** Opening Source material block **

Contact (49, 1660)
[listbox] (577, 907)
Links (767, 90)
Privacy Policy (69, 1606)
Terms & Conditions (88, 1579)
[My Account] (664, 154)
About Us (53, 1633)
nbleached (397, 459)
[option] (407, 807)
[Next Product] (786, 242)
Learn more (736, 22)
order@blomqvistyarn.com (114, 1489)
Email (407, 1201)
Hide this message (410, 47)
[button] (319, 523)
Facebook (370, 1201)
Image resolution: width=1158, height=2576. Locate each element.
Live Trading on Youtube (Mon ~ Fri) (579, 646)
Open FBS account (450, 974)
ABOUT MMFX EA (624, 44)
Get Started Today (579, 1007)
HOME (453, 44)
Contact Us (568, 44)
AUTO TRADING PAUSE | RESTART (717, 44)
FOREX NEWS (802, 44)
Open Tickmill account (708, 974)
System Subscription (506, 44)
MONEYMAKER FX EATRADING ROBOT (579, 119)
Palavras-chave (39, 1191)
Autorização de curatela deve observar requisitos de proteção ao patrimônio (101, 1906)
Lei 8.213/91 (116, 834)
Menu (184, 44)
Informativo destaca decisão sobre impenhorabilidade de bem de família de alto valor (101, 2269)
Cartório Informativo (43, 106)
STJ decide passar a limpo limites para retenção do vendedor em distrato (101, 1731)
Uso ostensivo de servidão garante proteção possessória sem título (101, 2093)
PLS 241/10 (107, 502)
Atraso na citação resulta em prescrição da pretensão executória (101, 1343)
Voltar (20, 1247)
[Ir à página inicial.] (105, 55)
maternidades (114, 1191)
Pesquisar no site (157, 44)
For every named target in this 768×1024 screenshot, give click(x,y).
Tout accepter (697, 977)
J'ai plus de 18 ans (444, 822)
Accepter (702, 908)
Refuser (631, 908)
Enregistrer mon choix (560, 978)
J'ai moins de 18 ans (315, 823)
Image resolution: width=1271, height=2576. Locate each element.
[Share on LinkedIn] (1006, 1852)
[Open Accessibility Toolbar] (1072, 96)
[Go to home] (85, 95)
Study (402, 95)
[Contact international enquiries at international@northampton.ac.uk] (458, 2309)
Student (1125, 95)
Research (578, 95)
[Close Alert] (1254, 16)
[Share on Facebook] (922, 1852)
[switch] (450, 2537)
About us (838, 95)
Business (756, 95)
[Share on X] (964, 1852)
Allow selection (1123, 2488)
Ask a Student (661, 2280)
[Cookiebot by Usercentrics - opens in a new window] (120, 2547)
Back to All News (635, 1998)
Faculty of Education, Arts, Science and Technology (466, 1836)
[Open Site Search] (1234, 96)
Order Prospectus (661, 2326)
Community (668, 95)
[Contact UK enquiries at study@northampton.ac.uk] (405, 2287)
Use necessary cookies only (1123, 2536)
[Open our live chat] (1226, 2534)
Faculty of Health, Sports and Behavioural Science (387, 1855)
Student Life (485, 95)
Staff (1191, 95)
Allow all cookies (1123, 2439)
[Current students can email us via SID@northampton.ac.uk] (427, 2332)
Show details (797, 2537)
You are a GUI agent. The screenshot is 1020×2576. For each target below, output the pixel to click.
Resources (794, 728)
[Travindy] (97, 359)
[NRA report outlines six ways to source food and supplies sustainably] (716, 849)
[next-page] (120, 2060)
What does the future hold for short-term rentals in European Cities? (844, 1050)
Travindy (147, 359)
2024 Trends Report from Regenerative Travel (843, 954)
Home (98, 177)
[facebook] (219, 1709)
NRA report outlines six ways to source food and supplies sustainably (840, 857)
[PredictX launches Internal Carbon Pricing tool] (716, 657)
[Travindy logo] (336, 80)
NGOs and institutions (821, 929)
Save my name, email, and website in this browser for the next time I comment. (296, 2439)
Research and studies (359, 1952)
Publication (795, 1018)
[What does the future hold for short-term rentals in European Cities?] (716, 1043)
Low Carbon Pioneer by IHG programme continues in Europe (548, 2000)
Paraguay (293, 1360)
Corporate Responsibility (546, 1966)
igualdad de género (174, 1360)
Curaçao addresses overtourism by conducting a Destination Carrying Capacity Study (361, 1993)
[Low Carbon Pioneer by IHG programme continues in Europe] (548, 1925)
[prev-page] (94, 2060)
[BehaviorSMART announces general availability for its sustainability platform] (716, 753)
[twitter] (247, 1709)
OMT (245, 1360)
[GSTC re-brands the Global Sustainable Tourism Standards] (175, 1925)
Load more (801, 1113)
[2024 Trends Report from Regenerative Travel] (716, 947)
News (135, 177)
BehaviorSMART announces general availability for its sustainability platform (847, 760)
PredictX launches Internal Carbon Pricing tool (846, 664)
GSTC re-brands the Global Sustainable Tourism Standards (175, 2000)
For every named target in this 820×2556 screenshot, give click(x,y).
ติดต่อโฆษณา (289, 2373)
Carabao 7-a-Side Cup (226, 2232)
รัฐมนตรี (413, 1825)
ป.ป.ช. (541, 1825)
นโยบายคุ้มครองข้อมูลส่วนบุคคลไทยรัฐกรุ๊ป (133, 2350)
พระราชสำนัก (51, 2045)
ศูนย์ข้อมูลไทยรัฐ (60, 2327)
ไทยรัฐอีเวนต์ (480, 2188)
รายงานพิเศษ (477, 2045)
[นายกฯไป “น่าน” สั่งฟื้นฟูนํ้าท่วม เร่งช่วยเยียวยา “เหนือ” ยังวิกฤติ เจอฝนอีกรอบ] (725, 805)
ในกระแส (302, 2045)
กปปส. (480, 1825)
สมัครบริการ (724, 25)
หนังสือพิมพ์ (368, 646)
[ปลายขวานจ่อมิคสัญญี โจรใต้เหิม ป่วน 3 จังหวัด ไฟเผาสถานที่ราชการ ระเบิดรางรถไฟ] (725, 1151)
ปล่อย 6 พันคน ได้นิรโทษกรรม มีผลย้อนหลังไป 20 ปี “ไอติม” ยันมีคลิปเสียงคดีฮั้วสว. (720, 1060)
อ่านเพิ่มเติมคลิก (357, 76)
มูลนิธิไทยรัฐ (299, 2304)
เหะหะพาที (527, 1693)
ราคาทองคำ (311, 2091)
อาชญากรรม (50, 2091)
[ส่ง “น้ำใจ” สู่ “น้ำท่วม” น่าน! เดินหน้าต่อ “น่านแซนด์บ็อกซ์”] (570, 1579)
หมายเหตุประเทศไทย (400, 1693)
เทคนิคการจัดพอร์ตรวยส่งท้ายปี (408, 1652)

** Closing Source material block **

#### Exercise instructions:
All the records above need to be output exactly, with none omitted.

#### Expected answer:
Contact (49, 1660)
[listbox] (577, 907)
Links (767, 90)
Privacy Policy (69, 1606)
Terms & Conditions (88, 1579)
[My Account] (664, 154)
About Us (53, 1633)
nbleached (397, 459)
[option] (407, 807)
[Next Product] (786, 242)
Learn more (736, 22)
order@blomqvistyarn.com (114, 1489)
Email (407, 1201)
Hide this message (410, 47)
[button] (319, 523)
Facebook (370, 1201)
Image resolution: width=1158, height=2576. Locate each element.
Live Trading on Youtube (Mon ~ Fri) (579, 646)
Open FBS account (450, 974)
ABOUT MMFX EA (624, 44)
Get Started Today (579, 1007)
HOME (453, 44)
Contact Us (568, 44)
AUTO TRADING PAUSE | RESTART (717, 44)
FOREX NEWS (802, 44)
Open Tickmill account (708, 974)
System Subscription (506, 44)
MONEYMAKER FX EATRADING ROBOT (579, 119)
Palavras-chave (39, 1191)
Autorização de curatela deve observar requisitos de proteção ao patrimônio (101, 1906)
Lei 8.213/91 (116, 834)
Menu (184, 44)
Informativo destaca decisão sobre impenhorabilidade de bem de família de alto valor (101, 2269)
Cartório Informativo (43, 106)
STJ decide passar a limpo limites para retenção do vendedor em distrato (101, 1731)
Uso ostensivo de servidão garante proteção possessória sem título (101, 2093)
PLS 241/10 (107, 502)
Atraso na citação resulta em prescrição da pretensão executória (101, 1343)
Voltar (20, 1247)
[Ir à página inicial.] (105, 55)
maternidades (114, 1191)
Pesquisar no site (157, 44)
For every named target in this 768×1024 screenshot, give click(x,y).
Tout accepter (697, 977)
J'ai plus de 18 ans (444, 822)
Accepter (702, 908)
Refuser (631, 908)
Enregistrer mon choix (560, 978)
J'ai moins de 18 ans (315, 823)
Image resolution: width=1271, height=2576. Locate each element.
[Share on LinkedIn] (1006, 1852)
[Open Accessibility Toolbar] (1072, 96)
[Go to home] (85, 95)
Study (402, 95)
[Contact international enquiries at international@northampton.ac.uk] (458, 2309)
Student (1125, 95)
Research (578, 95)
[Close Alert] (1254, 16)
[Share on Facebook] (922, 1852)
[switch] (450, 2537)
About us (838, 95)
Business (756, 95)
[Share on X] (964, 1852)
Allow selection (1123, 2488)
Ask a Student (661, 2280)
[Cookiebot by Usercentrics - opens in a new window] (120, 2547)
Back to All News (635, 1998)
Faculty of Education, Arts, Science and Technology (466, 1836)
[Open Site Search] (1234, 96)
Order Prospectus (661, 2326)
Community (668, 95)
[Contact UK enquiries at study@northampton.ac.uk] (405, 2287)
Use necessary cookies only (1123, 2536)
[Open our live chat] (1226, 2534)
Faculty of Health, Sports and Behavioural Science (387, 1855)
Student Life (485, 95)
Staff (1191, 95)
Allow all cookies (1123, 2439)
[Current students can email us via SID@northampton.ac.uk] (427, 2332)
Show details (797, 2537)
You are a GUI agent. The screenshot is 1020×2576. For each target below, output the pixel to click.
Resources (794, 728)
[Travindy] (97, 359)
[NRA report outlines six ways to source food and supplies sustainably] (716, 849)
[next-page] (120, 2060)
What does the future hold for short-term rentals in European Cities? (844, 1050)
Travindy (147, 359)
2024 Trends Report from Regenerative Travel (843, 954)
Home (98, 177)
[facebook] (219, 1709)
NRA report outlines six ways to source food and supplies sustainably (840, 857)
[PredictX launches Internal Carbon Pricing tool] (716, 657)
[Travindy logo] (336, 80)
NGOs and institutions (821, 929)
Save my name, email, and website in this browser for the next time I comment. (296, 2439)
Research and studies (359, 1952)
Publication (795, 1018)
[What does the future hold for short-term rentals in European Cities?] (716, 1043)
Low Carbon Pioneer by IHG programme continues in Europe (548, 2000)
Paraguay (293, 1360)
Corporate Responsibility (546, 1966)
igualdad de género (174, 1360)
Curaçao addresses overtourism by conducting a Destination Carrying Capacity Study (361, 1993)
[Low Carbon Pioneer by IHG programme continues in Europe] (548, 1925)
[prev-page] (94, 2060)
[BehaviorSMART announces general availability for its sustainability platform] (716, 753)
[twitter] (247, 1709)
OMT (245, 1360)
[GSTC re-brands the Global Sustainable Tourism Standards] (175, 1925)
Load more (801, 1113)
[2024 Trends Report from Regenerative Travel] (716, 947)
News (135, 177)
BehaviorSMART announces general availability for its sustainability platform (847, 760)
PredictX launches Internal Carbon Pricing tool (846, 664)
GSTC re-brands the Global Sustainable Tourism Standards (175, 2000)
For every named target in this 820×2556 screenshot, give click(x,y).
ติดต่อโฆษณา (289, 2373)
Carabao 7-a-Side Cup (226, 2232)
รัฐมนตรี (413, 1825)
ป.ป.ช. (541, 1825)
นโยบายคุ้มครองข้อมูลส่วนบุคคลไทยรัฐกรุ๊ป (133, 2350)
พระราชสำนัก (51, 2045)
ศูนย์ข้อมูลไทยรัฐ (60, 2327)
ไทยรัฐอีเวนต์ (480, 2188)
รายงานพิเศษ (477, 2045)
[นายกฯไป “น่าน” สั่งฟื้นฟูนํ้าท่วม เร่งช่วยเยียวยา “เหนือ” ยังวิกฤติ เจอฝนอีกรอบ] (725, 805)
ในกระแส (302, 2045)
กปปส. (480, 1825)
สมัครบริการ (724, 25)
หนังสือพิมพ์ (368, 646)
[ปลายขวานจ่อมิคสัญญี โจรใต้เหิม ป่วน 3 จังหวัด ไฟเผาสถานที่ราชการ ระเบิดรางรถไฟ] (725, 1151)
ปล่อย 6 พันคน ได้นิรโทษกรรม มีผลย้อนหลังไป 20 ปี “ไอติม” ยันมีคลิปเสียงคดีฮั้วสว. (720, 1060)
อ่านเพิ่มเติมคลิก (357, 76)
มูลนิธิไทยรัฐ (299, 2304)
เหะหะพาที (527, 1693)
ราคาทองคำ (311, 2091)
อาชญากรรม (50, 2091)
[ส่ง “น้ำใจ” สู่ “น้ำท่วม” น่าน! เดินหน้าต่อ “น่านแซนด์บ็อกซ์”] (570, 1579)
หมายเหตุประเทศไทย (400, 1693)
เทคนิคการจัดพอร์ตรวยส่งท้ายปี (408, 1652)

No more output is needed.